_Verilen metin_.

══════════════════════════════

TÜNELİN UCUNDAKİ IŞIK GÜÇLÜ
Tera portföy strateji grup direktörü Yusuf Doğan, "Önümüzdeki tablo net diyebiliriz. Enflasyonda trend aşağıya döndü, faizler piyasa dostu bir patikaya girdi ve faiz indirim döngüsünün de devamı bekleniyor ve Borsa İstanbul 11292 puanla tarihi zirvelerinde, güven tazeliyor görünümde. Yatırımcılar için 2026 stratejisi; sadece endeksi takip etmek değil, faiz indirimlerinden olumlu etkilenecek, borçluluğu yüksek ancak büyüme potansiyeli olan şirketleri seçmek üzerine kurulmalıdır. Fırtına dindi, şimdi yelkenleri rüzgarla doldurma zamanı 2026 yılında Borsa İstanbul' un ana teması olabilir. Yani tünelin ucundaki ışık güçlü" dedi. Yusuf doğan ile yıl biterken 2025'i ve 2026'da ekonomide bizi nelerin beklediğini konuştuk.

Şehnaz DEMİRDAL
2025 yılı finansal piyasalar açısından oldukça hareketli geçti. Özellikle Türkiye'nin risk priminde (CDS) yılın ilk çeyreğindeki stresin yerini, yıl sonunda belirgin bir normalleşmeye bıraktığını görüyoruz. Önümüzdeki CDS ve Gelişmekte Olan Piyasalar karşılaştırmalı tablosuna baktığınızda, 2025'in risk hikayesini nasıl özetlersiniz ve bu tablo 2026 yılı için bize nasıl bir finansman iklimi vadediyor?

══════════════════════════════

_Görevin amacı_. Borsa beklentileri üzerine olan metinde "TÜNELİN UCUNDAKİ IŞIK" ile başlayıp "nelerin beklediğini konuştuk." ile biten bölümü, "yelkenleri" yerine "umutları" koyarak yeniden yazın. Metnin ardından gelen girdilere bu iş için gerek yoktur.

_Veri listesi_.
══════════════════════════════

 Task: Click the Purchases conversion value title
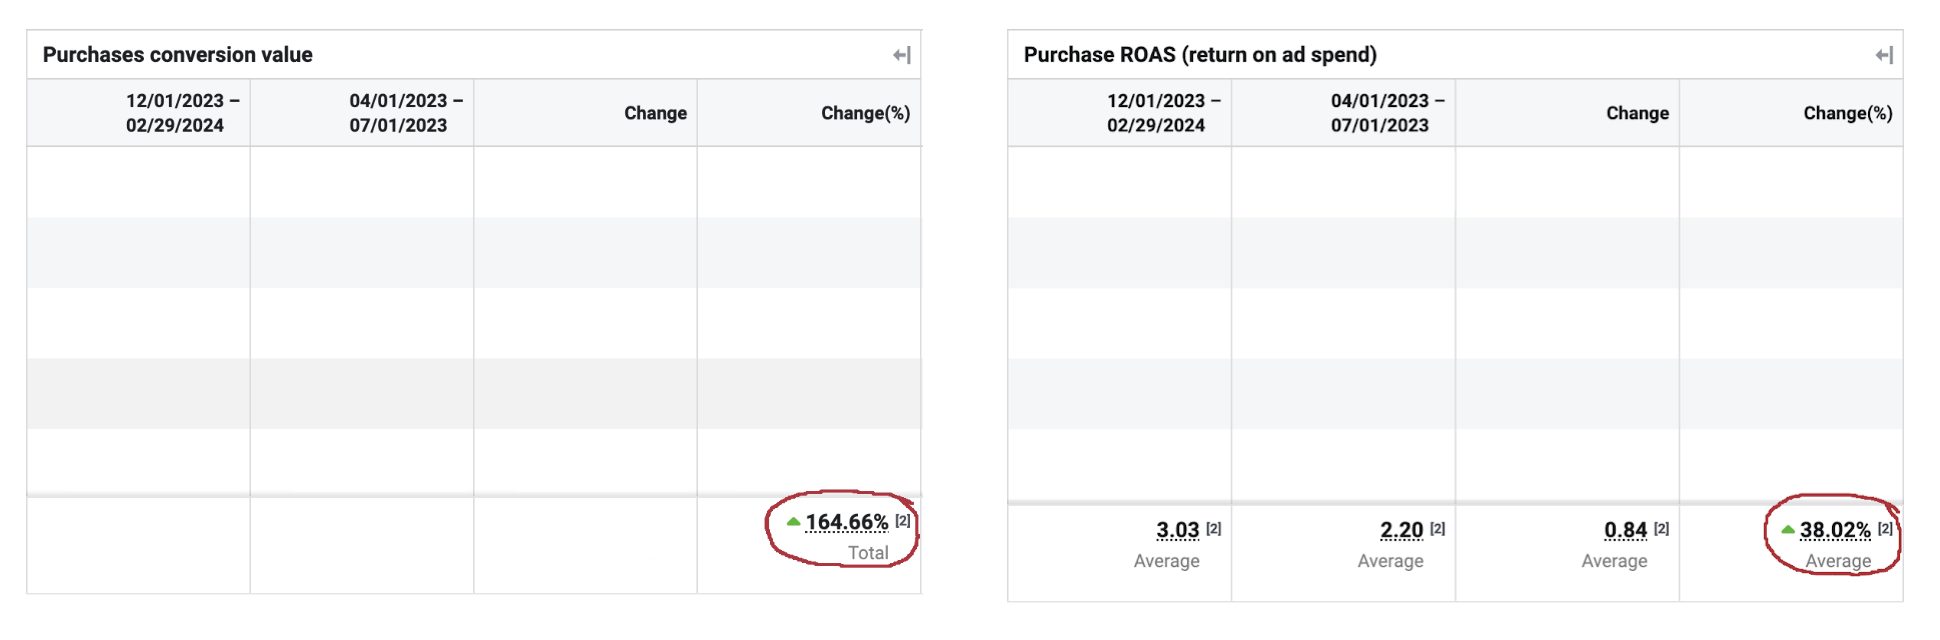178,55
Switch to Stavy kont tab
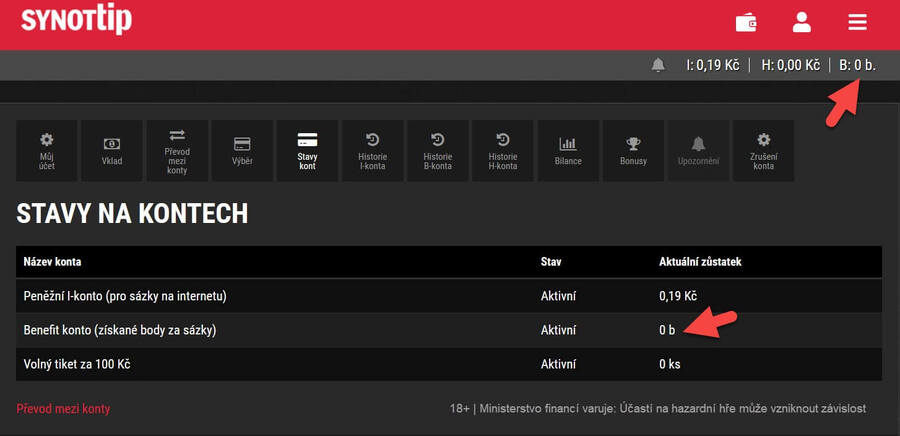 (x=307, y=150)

══════════════════════════════

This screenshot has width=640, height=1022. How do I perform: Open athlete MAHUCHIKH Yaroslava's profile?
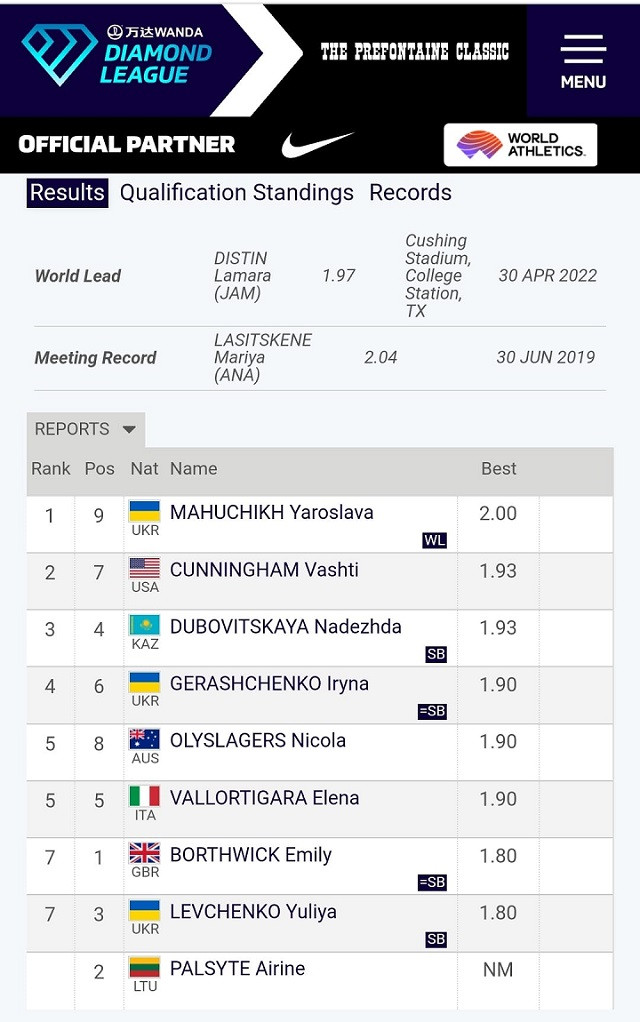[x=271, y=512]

══════════════════════════════

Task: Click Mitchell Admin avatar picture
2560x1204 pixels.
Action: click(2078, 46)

══════════════════════════════

_Örnek çözüm_.
TÜNELİN UCUNDAKİ IŞIK GÜÇLÜ
Tera portföy strateji grup direktörü Yusuf Doğan, "Önümüzdeki tablo net diyebiliriz. Enflasyonda trend aşağıya döndü, faizler piyasa dostu bir patikaya girdi ve faiz indirim döngüsünün de devamı bekleniyor ve Borsa İstanbul 11292 puanla tarihi zirvelerinde, güven tazeliyor görünümde. Yatırımcılar için 2026 stratejisi; sadece endeksi takip etmek değil, faiz indirimlerinden olumlu etkilenecek, borçluluğu yüksek ancak büyüme potansiyeli olan şirketleri seçmek üzerine kurulmalıdır. Fırtına dindi, şimdi umutları rüzgarla doldurma zamanı 2026 yılında Borsa İstanbul' un ana teması olabilir. Yani tünelin ucundaki ışık güçlü" dedi. Yusuf doğan ile yıl biterken 2025'i ve 2026'da ekonomide bizi nelerin beklediğini konuştuk.